FIGURE 9.

Upstream regulator metabolites in peroxisomal proteins. All proteins identified in peroxisomal fractions of C57Bl6 mice and alb-SREBP-1c mice were separated, according to overrepresentation in the genotypes, and subjected to IPA^® Core analyses. Upstream regulator molecule networks are shown for sterol in C57Bl6 overrepresented proteins (A), or in alb-SREBP-1c overrepresented proteins (B), and for bile acid in alb-SREBP-1c overrepresented proteins (C). Upstream regulator molecule networks are shown for sterol (A) and bile acid (B).

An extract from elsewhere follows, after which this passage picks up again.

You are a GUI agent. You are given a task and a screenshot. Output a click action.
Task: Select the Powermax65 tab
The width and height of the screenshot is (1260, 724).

Hub proteins for sterol in C57Bl6 were PPARG, SCAP, LPIN1, INSIG1, SREBF1, and SREBF2. Hub proteins for sterol in alb-SREBP-1c were: PPARG, SCAP, INSIG1, SREBF1, SREBF2, HNF4α dimer, ESR1, TP53, and PPARGC1A. Hub proteins for bile acid in alb-SREBP-1c were: PPARA, FOXO1, FGF19, NR1H4, NR0B2, HNF4A, MLXIPL, NR5A2, FOXA2, RXRA, HNF1A, and PPARGC1A. Color code, according to IPA^® analyses, for molecules: green: overrepresented in alb-SREBP-1c (negative fold change in dataset); red: overrepresented in C57Bl6 (positive fold change in dataset), and for arrows: yellow: findings inconsistent with the state of the downstream molecule; blue: inhibition, consistent with the state of the downstream molecule; orange: increase, consistent with the state of the downstream molecule. Solid arrows indicate a direct interaction, and dotted arrows an indirect interaction, of connected molecules.